When you're fluent in Webpack, you'll have an overall better control over how assets are processed in any complex, front-end driven progressive website or app. The boosts in performance and page load speed alone makes this tool all but essential.
GitHub
Our favourite community-driven repository of projects, GitHub boasts a slew of project management features that will let you effortlessly and remotely collaborate with other like-minded devs. This should be your first stop if you're new to PWAs and want to expand your knowledge in JavaScript and other PWA service workers, or to find a starter app to clone and tinker with.
PWA.rocks
Stuck for ideas on how best to design your next project? Well look no farther than the mecca of PWA examples, the GitHub contributor-powered site called PWA.rocks. This website offers a selection of sample PWAs to test out, all of them divided into the genres of business, demo, event, game, news, reference, shopping, social or tools. Well set out and easily searchable, this directory of pre-designed delights is a constantly evolving source of inspiration that really ought to have a permanent place in your bookmarks.
Chrome DevTools
While Lighthouse is great for performance testing, Chrome Dev Tools is perfect for inspecting, modify, and debugging service workers, service worker caches and web app manifests on the fly. Half the hassle with making any PWA is the need to wrangle a bunch of different technologies together, Chrome DevTools makes these disparate elements play nice, thanks to a simple UI system of coordinated inspectors. You should definitely take the time to familiarise yourself with this tool, because being able to diagnose problems earlier translates into better PWAs being built faster.
AMP
If you have a mind to compress images/JS and thus speed up your PWA, you need the indispensable tool that is AMP (Accelerated Mobile Pages). This is essentially an open-source web component library created on JavaScript which aims to improve the performance of the web pages.

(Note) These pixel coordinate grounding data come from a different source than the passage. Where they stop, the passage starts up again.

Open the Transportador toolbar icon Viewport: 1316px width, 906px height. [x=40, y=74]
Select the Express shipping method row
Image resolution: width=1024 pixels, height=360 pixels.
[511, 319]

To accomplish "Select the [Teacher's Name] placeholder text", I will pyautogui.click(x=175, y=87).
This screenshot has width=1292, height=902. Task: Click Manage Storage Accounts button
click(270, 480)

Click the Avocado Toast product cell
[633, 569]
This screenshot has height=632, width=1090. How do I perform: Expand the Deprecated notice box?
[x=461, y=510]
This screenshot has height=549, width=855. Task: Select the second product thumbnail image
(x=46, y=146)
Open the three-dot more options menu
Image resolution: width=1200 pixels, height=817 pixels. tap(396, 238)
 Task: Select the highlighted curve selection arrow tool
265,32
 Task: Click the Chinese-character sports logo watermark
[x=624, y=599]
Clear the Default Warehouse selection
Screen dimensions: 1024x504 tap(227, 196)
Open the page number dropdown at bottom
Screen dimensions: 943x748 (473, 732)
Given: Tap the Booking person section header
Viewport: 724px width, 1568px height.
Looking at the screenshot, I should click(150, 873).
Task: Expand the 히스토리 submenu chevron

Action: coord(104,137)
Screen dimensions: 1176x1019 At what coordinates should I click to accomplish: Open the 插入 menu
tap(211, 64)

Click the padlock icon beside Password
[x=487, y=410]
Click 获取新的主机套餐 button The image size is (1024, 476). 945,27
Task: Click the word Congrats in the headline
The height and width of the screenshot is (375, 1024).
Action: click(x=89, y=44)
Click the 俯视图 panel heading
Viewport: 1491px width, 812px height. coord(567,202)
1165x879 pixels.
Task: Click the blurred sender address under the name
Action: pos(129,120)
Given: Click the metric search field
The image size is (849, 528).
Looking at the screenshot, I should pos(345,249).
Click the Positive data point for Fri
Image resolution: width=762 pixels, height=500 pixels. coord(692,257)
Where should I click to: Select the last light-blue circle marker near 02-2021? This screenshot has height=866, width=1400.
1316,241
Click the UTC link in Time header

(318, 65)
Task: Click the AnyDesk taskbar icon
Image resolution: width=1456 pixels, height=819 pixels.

Sizeable side-bonuses include website publishers having full control over the visual and business design, plus “AMP as PWA” hybrid projects enjoy preferential treatment from the big G (Google's search engine highlights anything powered with AMP). For all its many benefits, AMP's achilles heel is that it's not exactly suitable for e-commerce sites. With the above tools in your belt (and some talent and fair degree of coding nous in your head) you can be creating progressive web work that can boast the interactivity and slick navigation of a professional mobile app. We're talking lightning fast content load times to beat the average user's boredom/bail cut off (which was three seconds, last time we checked). Not to mention the effortless scalability that lets your creation morph to any mobile device or browser.